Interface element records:
-=-=-=-=-
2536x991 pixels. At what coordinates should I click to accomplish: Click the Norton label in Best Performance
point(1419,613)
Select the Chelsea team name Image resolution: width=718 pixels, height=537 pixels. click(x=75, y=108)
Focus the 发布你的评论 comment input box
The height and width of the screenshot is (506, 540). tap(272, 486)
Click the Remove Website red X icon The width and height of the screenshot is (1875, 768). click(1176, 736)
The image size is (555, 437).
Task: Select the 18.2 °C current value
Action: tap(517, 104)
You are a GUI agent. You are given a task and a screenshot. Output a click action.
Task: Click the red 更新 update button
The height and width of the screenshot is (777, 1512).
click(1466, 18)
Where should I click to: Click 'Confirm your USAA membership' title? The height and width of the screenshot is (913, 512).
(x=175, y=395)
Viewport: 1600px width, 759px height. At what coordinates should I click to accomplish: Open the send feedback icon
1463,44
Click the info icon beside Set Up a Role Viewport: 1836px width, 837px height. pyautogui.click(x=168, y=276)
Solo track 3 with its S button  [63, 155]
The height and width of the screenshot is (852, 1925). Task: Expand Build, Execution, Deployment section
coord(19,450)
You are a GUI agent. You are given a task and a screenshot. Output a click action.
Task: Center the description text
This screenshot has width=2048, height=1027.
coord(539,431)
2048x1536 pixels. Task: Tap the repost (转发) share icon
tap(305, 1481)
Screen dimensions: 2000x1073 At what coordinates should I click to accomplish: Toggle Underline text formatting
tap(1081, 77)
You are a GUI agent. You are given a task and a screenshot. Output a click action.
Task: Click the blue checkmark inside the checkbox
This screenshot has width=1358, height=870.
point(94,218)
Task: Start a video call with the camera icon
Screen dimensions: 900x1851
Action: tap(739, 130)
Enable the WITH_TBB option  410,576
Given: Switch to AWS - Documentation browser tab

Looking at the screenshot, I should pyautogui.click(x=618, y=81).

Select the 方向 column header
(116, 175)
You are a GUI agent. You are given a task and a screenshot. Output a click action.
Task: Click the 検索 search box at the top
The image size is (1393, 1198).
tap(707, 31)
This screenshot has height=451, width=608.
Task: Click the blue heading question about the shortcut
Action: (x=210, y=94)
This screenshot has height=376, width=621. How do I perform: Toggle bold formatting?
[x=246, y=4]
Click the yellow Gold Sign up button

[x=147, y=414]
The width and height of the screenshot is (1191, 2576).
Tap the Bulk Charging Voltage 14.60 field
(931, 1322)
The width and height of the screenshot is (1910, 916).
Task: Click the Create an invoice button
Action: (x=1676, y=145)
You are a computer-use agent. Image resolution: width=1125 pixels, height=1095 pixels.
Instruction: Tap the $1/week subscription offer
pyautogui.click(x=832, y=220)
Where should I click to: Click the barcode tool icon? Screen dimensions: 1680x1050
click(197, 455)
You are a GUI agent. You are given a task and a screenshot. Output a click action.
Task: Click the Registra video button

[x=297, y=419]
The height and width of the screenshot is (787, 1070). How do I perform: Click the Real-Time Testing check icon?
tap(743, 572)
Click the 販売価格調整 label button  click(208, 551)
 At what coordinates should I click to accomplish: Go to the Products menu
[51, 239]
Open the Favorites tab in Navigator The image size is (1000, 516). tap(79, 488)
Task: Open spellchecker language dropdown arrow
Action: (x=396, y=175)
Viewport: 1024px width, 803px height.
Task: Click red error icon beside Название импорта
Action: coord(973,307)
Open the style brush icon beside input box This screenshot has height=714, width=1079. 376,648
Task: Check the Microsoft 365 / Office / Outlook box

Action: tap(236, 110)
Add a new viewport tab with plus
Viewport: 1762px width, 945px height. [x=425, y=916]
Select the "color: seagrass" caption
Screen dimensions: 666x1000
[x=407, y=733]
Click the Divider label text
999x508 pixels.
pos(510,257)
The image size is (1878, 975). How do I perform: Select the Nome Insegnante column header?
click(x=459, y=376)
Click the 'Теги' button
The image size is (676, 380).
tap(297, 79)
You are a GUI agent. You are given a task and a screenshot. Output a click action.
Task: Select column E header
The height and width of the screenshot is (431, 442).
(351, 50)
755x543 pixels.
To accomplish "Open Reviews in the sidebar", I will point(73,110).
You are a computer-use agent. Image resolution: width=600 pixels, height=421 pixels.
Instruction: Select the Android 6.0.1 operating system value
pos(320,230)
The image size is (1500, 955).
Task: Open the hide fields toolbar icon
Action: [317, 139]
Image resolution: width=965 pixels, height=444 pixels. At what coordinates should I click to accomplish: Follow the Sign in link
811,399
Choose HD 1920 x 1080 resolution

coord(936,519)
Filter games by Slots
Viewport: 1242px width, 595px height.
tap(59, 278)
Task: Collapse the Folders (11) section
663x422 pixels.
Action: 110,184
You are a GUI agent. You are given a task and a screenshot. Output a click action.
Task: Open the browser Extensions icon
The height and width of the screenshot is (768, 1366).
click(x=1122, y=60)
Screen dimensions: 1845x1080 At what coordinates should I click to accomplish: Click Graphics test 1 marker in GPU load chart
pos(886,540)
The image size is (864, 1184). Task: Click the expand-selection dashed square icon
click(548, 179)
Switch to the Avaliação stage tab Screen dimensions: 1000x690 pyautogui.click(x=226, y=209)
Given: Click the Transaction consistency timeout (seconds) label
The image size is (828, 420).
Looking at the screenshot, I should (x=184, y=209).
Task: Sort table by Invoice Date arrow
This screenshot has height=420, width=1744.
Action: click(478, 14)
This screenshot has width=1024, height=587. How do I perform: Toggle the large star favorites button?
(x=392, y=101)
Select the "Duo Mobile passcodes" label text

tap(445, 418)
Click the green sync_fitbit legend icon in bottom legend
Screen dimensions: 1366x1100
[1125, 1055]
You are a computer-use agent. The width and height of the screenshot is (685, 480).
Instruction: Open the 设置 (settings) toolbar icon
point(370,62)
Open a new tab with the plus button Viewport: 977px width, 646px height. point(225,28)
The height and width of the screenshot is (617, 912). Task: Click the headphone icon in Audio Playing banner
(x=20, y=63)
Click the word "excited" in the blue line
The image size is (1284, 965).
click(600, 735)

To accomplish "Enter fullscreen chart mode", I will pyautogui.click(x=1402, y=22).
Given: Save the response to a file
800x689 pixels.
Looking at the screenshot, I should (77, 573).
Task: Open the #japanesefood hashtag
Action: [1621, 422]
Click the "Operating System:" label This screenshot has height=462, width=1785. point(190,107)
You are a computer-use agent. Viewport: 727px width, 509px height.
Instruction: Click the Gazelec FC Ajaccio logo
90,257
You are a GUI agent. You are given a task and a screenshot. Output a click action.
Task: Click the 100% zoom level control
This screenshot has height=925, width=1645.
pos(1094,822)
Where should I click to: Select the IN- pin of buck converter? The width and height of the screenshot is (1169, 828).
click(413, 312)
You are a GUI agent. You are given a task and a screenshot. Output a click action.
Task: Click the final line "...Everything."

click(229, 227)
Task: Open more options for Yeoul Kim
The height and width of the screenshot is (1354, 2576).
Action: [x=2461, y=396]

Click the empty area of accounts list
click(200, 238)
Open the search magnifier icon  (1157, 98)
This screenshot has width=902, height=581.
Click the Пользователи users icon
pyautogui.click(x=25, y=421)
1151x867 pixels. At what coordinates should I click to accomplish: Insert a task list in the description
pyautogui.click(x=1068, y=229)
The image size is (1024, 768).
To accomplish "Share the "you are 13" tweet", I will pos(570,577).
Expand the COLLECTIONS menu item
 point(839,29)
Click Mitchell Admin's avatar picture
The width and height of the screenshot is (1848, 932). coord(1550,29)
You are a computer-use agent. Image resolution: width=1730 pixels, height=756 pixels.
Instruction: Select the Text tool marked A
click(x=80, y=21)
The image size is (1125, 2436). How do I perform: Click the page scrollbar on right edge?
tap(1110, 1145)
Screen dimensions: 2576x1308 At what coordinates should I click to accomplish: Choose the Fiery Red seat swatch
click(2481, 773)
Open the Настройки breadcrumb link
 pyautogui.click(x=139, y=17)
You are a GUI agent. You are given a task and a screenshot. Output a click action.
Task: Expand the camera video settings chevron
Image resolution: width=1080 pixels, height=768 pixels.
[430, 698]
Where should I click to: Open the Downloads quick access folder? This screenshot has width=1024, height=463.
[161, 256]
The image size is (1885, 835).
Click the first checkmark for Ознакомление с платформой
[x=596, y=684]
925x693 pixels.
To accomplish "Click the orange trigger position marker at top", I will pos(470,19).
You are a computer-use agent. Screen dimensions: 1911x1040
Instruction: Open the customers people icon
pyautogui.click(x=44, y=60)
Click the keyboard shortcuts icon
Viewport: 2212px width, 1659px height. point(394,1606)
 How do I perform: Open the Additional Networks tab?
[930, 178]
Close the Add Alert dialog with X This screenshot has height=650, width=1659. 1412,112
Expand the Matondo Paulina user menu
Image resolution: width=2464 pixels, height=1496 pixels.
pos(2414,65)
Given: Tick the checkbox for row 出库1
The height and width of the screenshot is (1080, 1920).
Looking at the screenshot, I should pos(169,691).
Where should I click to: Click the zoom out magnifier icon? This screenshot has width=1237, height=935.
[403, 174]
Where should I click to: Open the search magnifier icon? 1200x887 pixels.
-=-=-=-=-
**Exercise**
Reproduce the material verbatim, starting at the line that contains "The image size is (1885, 835)." and continuing through the end of the material.

**Finished exercise**
The image size is (1885, 835).
Click the first checkmark for Ознакомление с платформой
[x=596, y=684]
925x693 pixels.
To accomplish "Click the orange trigger position marker at top", I will pos(470,19).
You are a computer-use agent. Screen dimensions: 1911x1040
Instruction: Open the customers people icon
pyautogui.click(x=44, y=60)
Click the keyboard shortcuts icon
Viewport: 2212px width, 1659px height. point(394,1606)
 How do I perform: Open the Additional Networks tab?
[930, 178]
Close the Add Alert dialog with X This screenshot has height=650, width=1659. 1412,112
Expand the Matondo Paulina user menu
Image resolution: width=2464 pixels, height=1496 pixels.
pos(2414,65)
Given: Tick the checkbox for row 出库1
The height and width of the screenshot is (1080, 1920).
Looking at the screenshot, I should pos(169,691).
Where should I click to: Click the zoom out magnifier icon? This screenshot has width=1237, height=935.
[403, 174]
Where should I click to: Open the search magnifier icon? 1200x887 pixels.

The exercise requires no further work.